View the original story posted on: publichealthmagazine.emory.edu
The Dairy Queen in Canada, just over the border from Glacier National Park in Montana, has special significance for Melody Moezzi 06L/06MPH. She visited there several times a week while working at the park during summer break from college in 1999. Each time, she ordered a large chocolate M&M Blizzard but ate just a few bites.
"You'd think after the 10th Blizzard or so, I'd start ordering small, but no. I had to have more than I could eat," writes Moezzi in her book Haldol and Hyacinths: A Bipolar Life, published in 2013. "That's what mania is all about. Too much. Of everything."

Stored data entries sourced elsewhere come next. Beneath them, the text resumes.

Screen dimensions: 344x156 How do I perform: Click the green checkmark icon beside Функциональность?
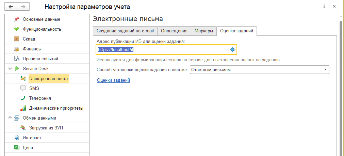(16, 29)
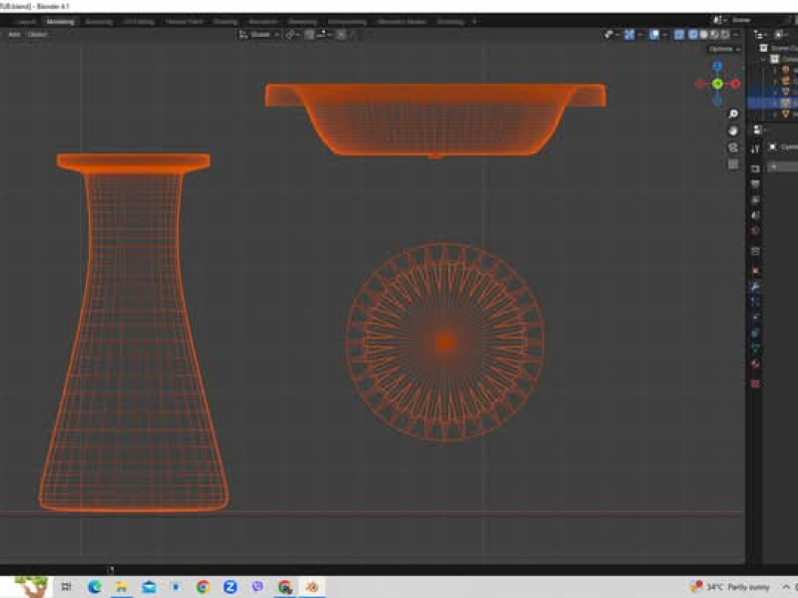This screenshot has height=598, width=798.
Task: Click the Add menu in the viewport header
Action: coord(14,34)
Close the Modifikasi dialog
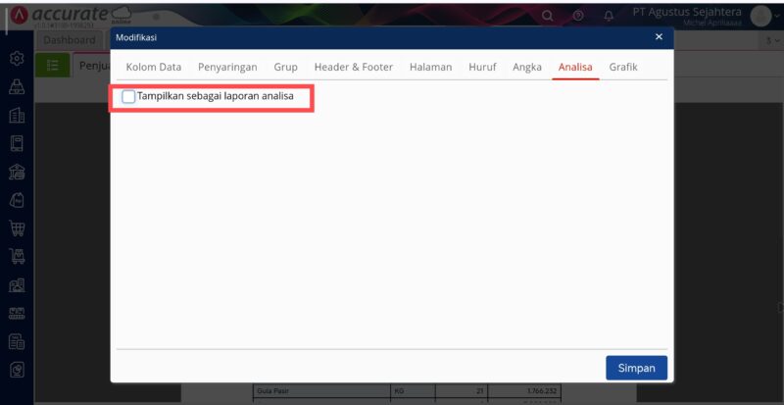The width and height of the screenshot is (784, 405). coord(659,37)
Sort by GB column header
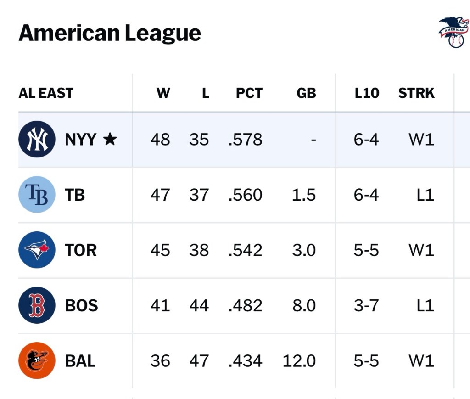Image resolution: width=470 pixels, height=399 pixels. pos(306,93)
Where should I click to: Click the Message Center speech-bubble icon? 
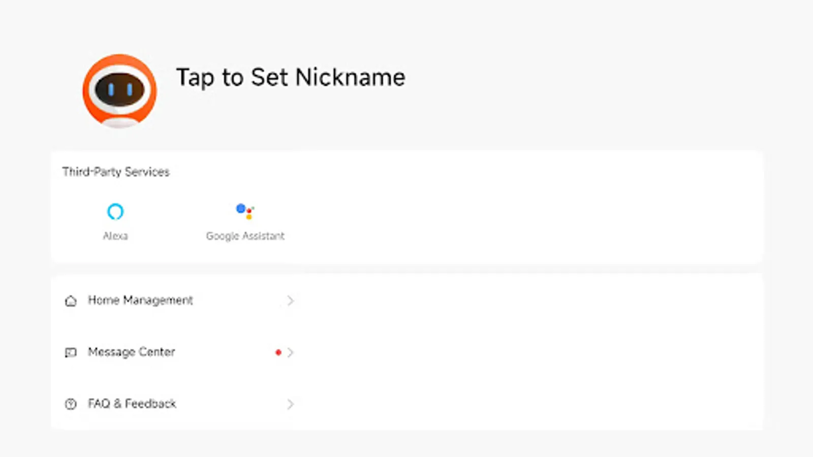click(71, 352)
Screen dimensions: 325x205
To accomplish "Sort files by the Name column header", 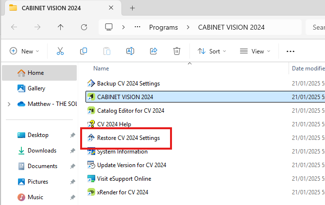I will (101, 68).
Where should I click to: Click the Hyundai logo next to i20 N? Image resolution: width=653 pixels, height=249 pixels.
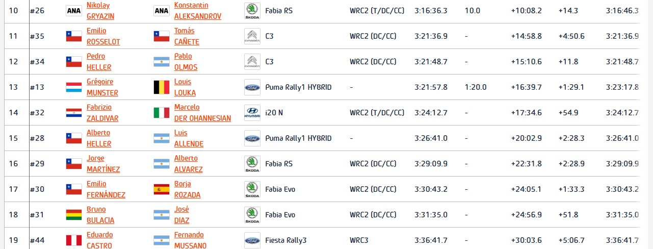252,113
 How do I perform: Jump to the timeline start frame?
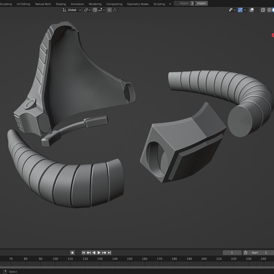83,253
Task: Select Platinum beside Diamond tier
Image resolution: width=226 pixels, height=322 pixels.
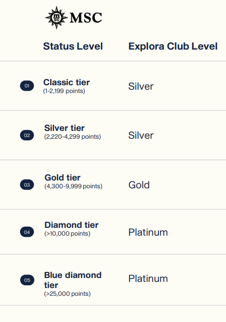Action: click(148, 232)
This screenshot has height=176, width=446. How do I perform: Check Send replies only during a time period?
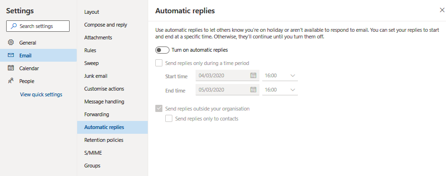159,63
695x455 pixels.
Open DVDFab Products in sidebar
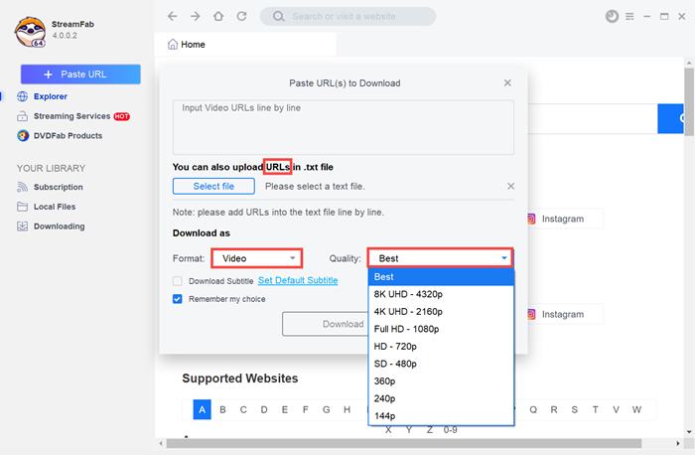coord(68,136)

Throughout that summer, Moezzi enjoyed the park's beautiful scenery, helped customers in the lodge gift shop where she worked, made several new friends, and deepened her spirituality as an Iranian-American by learning to pray properly as a Muslim. Her friends often teased her to slow down — her mind, speech, and movements raced along in high gear. And she stopped sleeping. Though Moezzi didn't realize it then, her Montana summer marked her formal entry into the world of clinical bipolarity at age 20.
Nearly a decade would pass before she would receive a proper diagnosis and learn how to manage her disorder. Until then, Moezzi cycled through depression, mania, hallucinations, psychosis, an attempted suicide, medications, psychiatric therapy, and the stigma often associated with mental illness.